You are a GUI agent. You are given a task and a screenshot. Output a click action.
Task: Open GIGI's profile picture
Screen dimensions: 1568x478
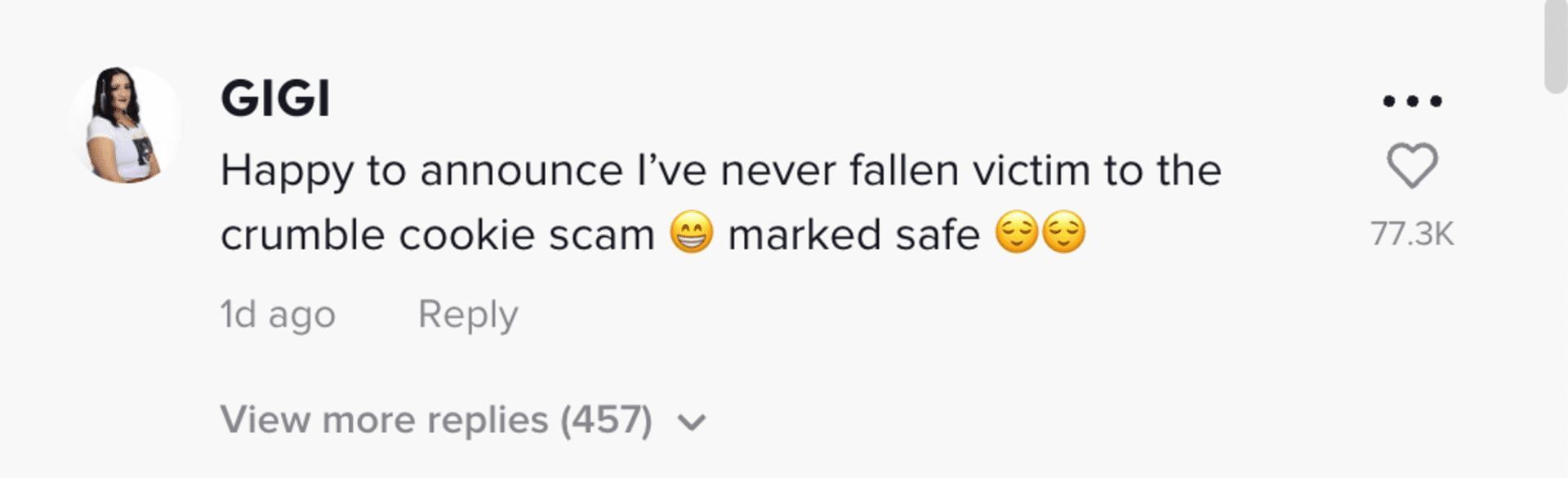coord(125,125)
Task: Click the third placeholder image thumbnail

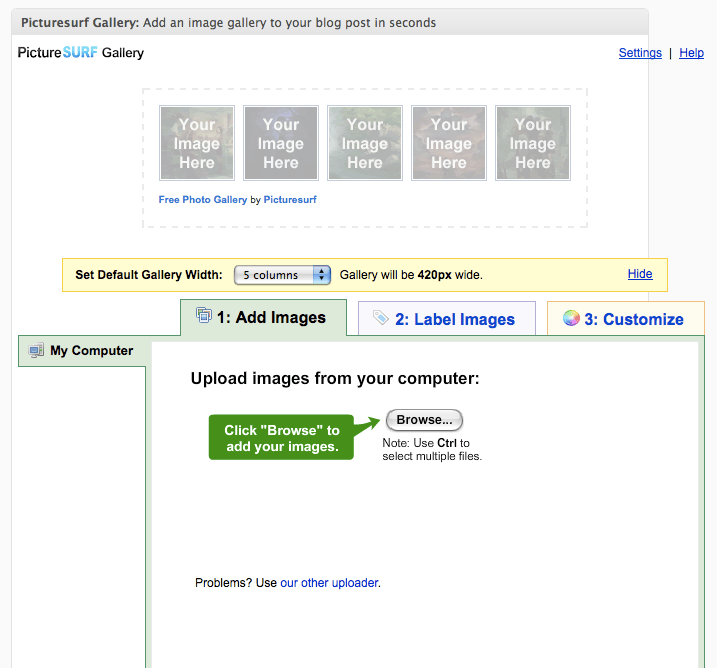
============
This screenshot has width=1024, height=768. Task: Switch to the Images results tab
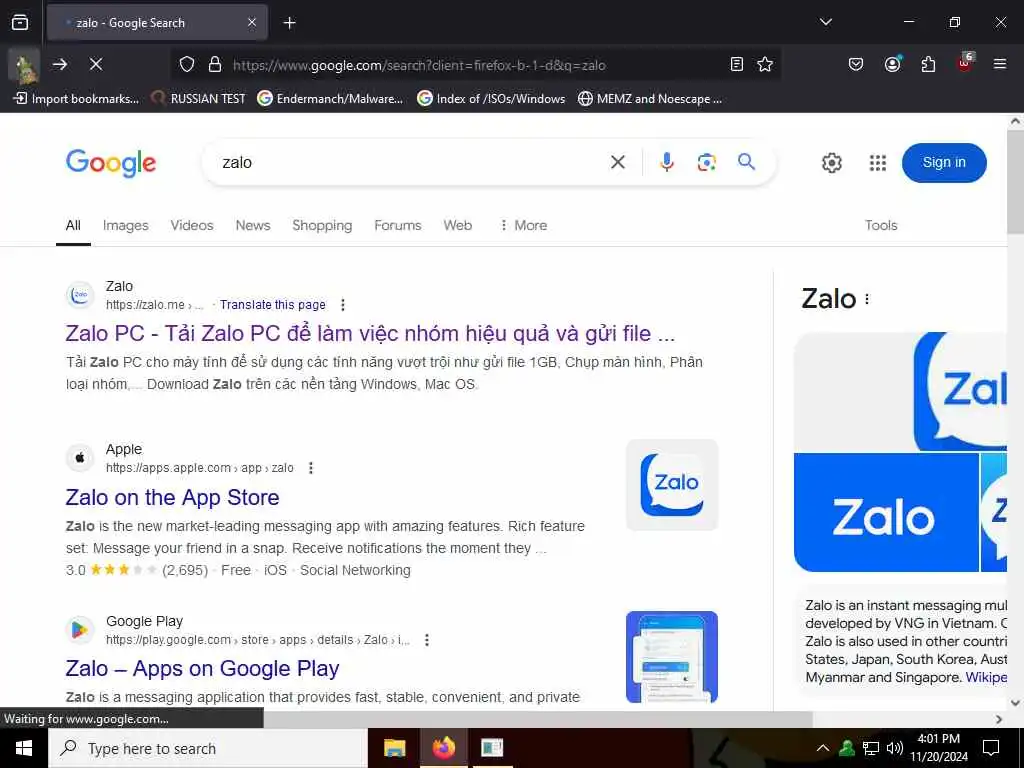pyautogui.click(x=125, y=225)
============
Write out the lines from the one with "You are a GUI" up to and including the one with "Task: Click the" as a numbered list, skipping blank lines. Leave the pictures out.

1. You are a GUI agent. You are given a task and a screenshot. Output a click action.
2. Task: Open GIGI's profile picture
3. Screen dimensions: 1568x478
4. coord(125,125)
5. Task: Click the third placeholder image thumbnail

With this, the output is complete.